À la pensée de laisser le Saint-Père, des larmes d’un regret plein d’amertume trempaient les joues de ces hommes qui avaient défié la mort dans tant de batailles désespérées. Les trompettes donnèrent l’ordre d’avancer et, dans le mouvement, la tête de la colonne lança une ultime et triste acclamation « Vive Pie IX ! », qui, reprise rang après rang, fut répétée par toute l’armée et par la foule assemblée pour assister au départ. »
L’histoire des zouaves n’est pas finie !
Rentrés chez eux, les zouaves des Pays-Bas, de Belgique et du Luxembourg continuèrent leur mission de soutien aux œuvres de bienfaisance des successeurs de saint Pierre.
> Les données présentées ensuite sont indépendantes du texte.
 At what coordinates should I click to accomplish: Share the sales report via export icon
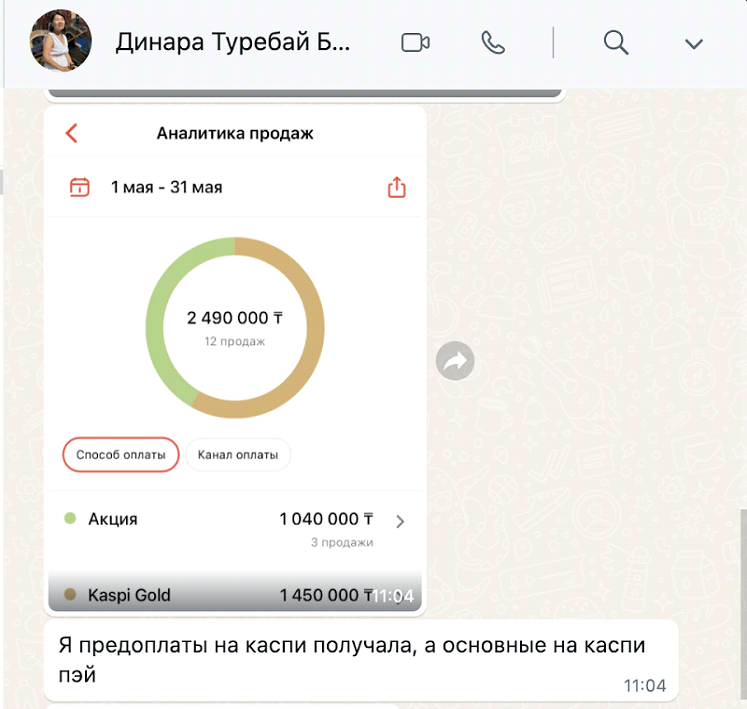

Suivant leur exemple, l’association Pro Petri Sede est née il y a 150 ans, et compte actuellement 1.200 membres.
Son objectif principal est de rassembler une offrande substantielle apportée au Pape tous les deux ans. Ces sommes sont destinées à diverses initiatives, parmi lesquelles les secours aux personnes touchées par les catastrophes naturelles, comme les inondations au Pakistan, ou par l’épidémie du coronavirus (avec l’achat de respirateurs) ; et, aujourd’hui, pour aider la Turquie, la Syrie et l’Ukraine.
Le pape François a embrassé avec affection le père spirituel « historique », l’abbé Dirk Van Kerchove, actif depuis des années dans la récolte des fonds (et organisateur des pèlerinages), en collaboration avec les responsables de Pro Petri Sede et de ses membres : un groupe uni, soutenu par tant de foi et d’amour fraternel.